Slavery is universally regarded as a bad thing - at least in the universe of enlightened Western nations; it's outlawed, and children are taught early and often that it's a crime of the past and a mark of inhumanity where it does exist today - in those backward places in the world where the law and common sense and decency have yet to work their transformations, from the rough brutal primitive to the refined compassionate modern.
As long as we let capitalism define slavery in its own terms it's "making people work for you and not paying them."
Once you pay them it's not slavery anymore.
But if we separate the real crime from its incidental costume what we have is something more like - slavery is making other people miserable to enrich yourself, forcing other people to do work, in order to survive, that they would not be likely to want to do if they were free to choose, and it's work that because they do it, the owner/employer becomes more prosperous. In the legal terms for slavery, the misery is decreed to be financial.
But how hard is it to imagine someone working in a factory, where the air is poison and the wages aren't enough to live on let alone save for later, where the body-damaging and mind-numbing effects are the responsibility of the worker, not the owner?

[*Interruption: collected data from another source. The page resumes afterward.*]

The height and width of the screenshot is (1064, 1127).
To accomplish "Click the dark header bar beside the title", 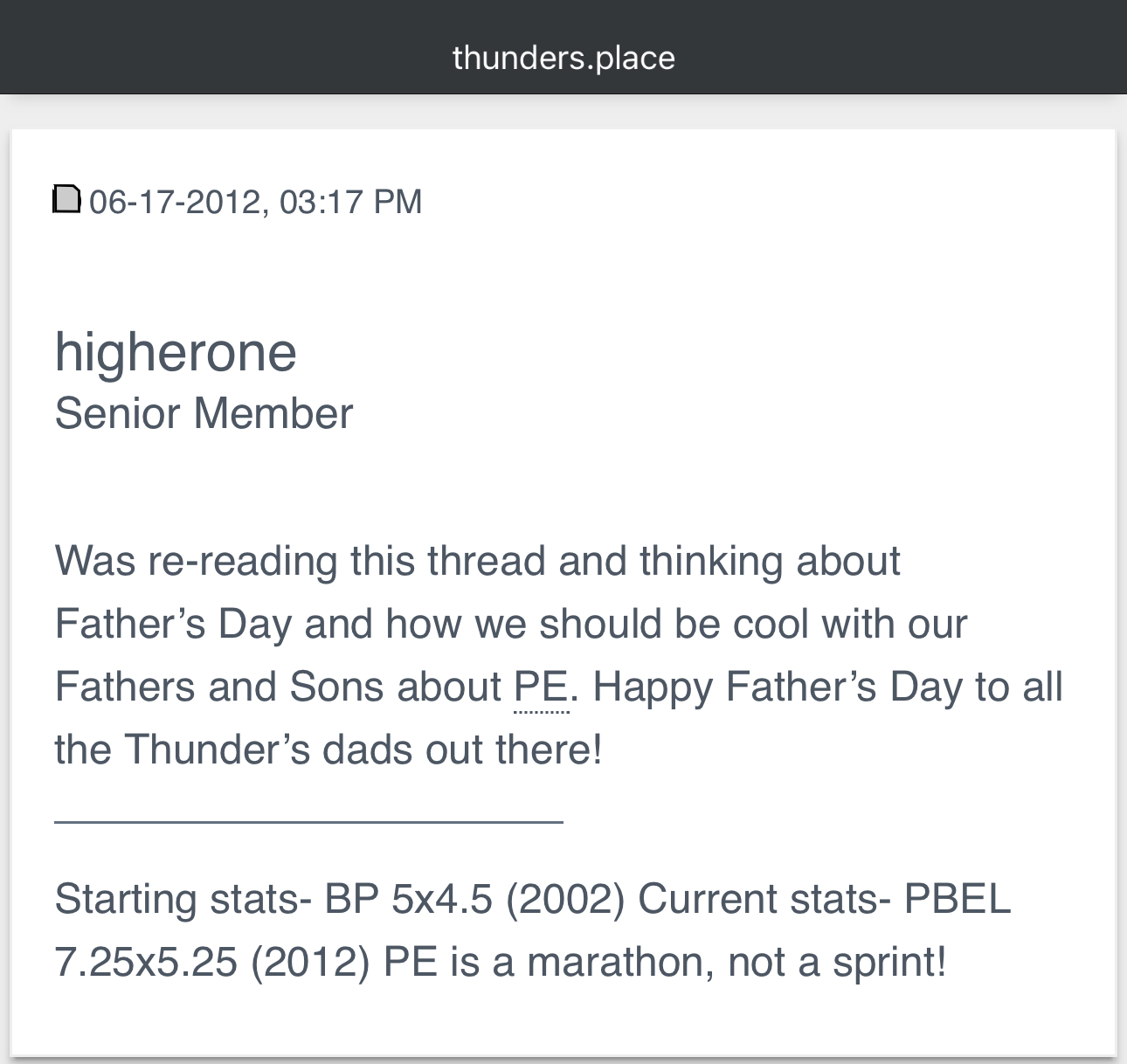I will click(900, 47).
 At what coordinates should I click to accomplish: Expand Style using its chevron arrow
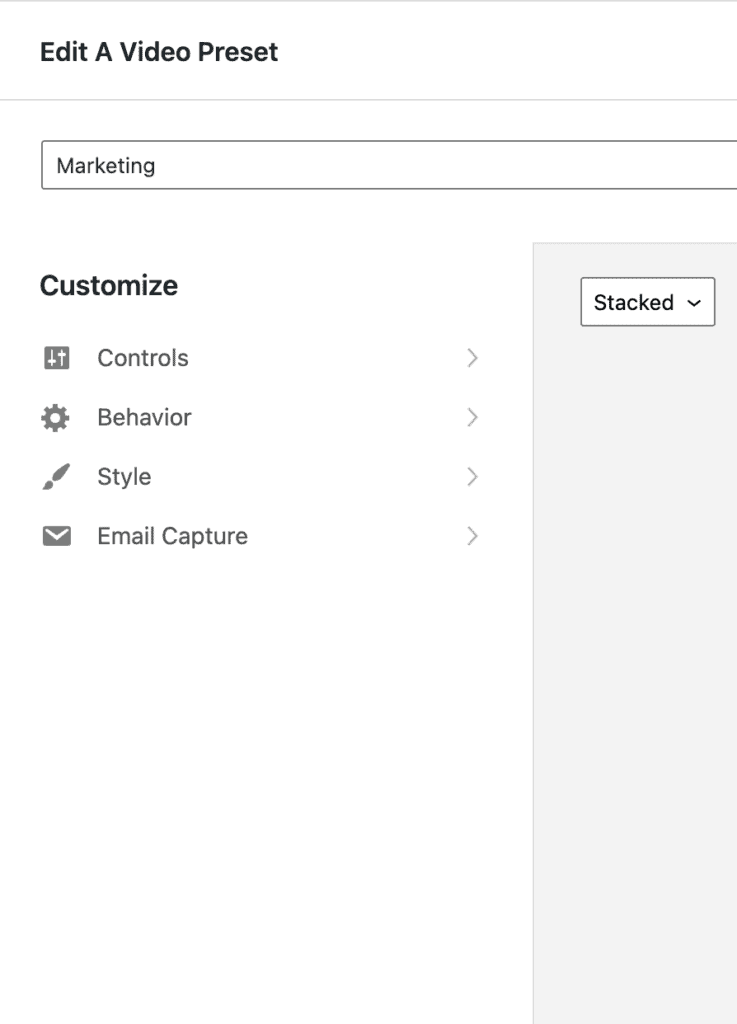[473, 477]
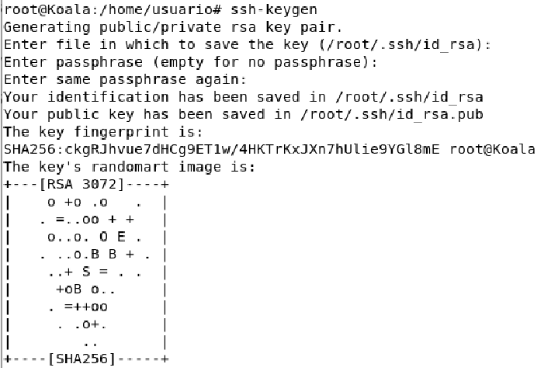Click root@Koala at end of fingerprint line
Viewport: 554px width, 368px height.
click(493, 149)
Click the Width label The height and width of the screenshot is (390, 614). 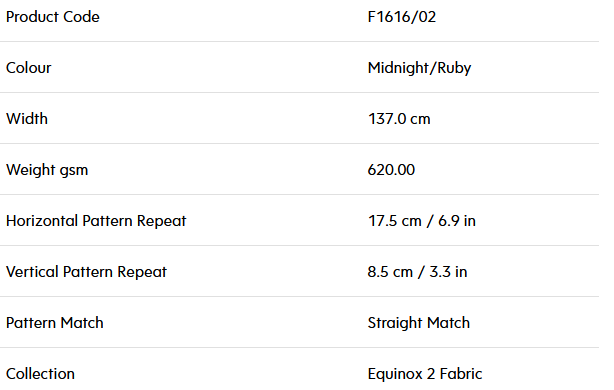coord(27,119)
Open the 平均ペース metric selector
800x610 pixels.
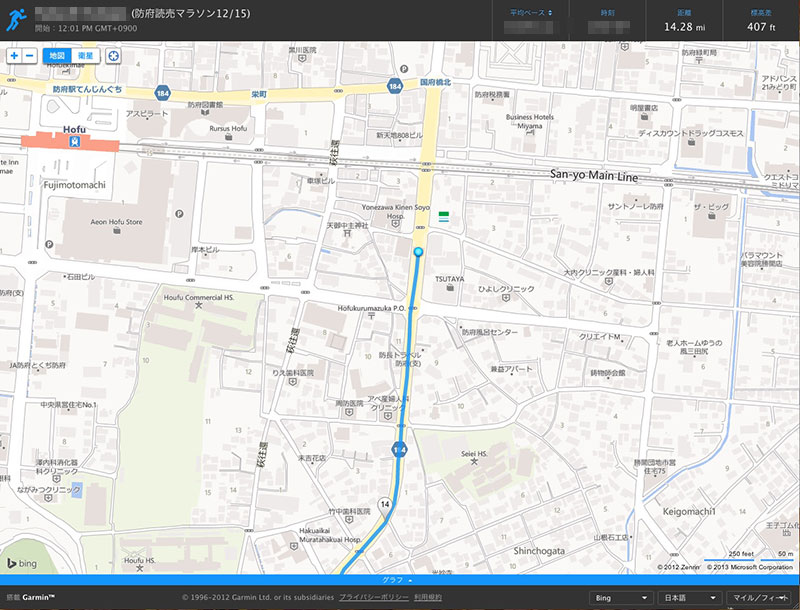click(531, 13)

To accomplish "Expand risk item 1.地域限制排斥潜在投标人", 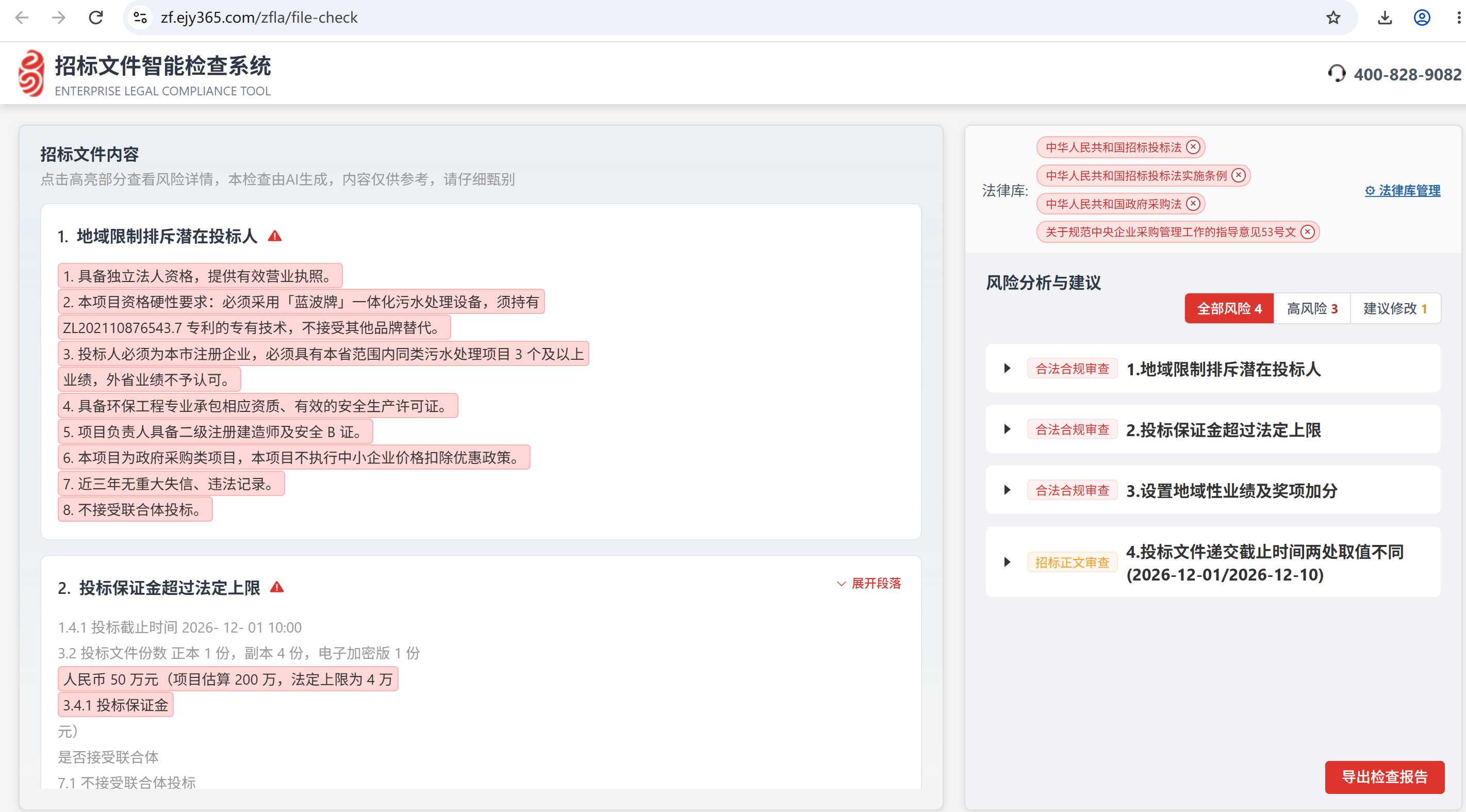I will coord(1007,369).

Or imagine a place that has no other way to make a living, where not working in the only employment available means starving. Not technically slavery, and yet the opportunity for slavery-like conditions is obvious. And the benefits to someone who can run those places of employment to their own benefit, at the expense of the people who work there and especially of those who don't, how different is that from owning slaves?
It is precisely this different, that the law very clearly defines slavery as making people work for you and not paying them; therefore, when people are free to not work for you, even if it means starving, and when they do work for you if you pay them, even if you don't pay them enough to feed and shelter themselves, it's not slavery.
According to the law.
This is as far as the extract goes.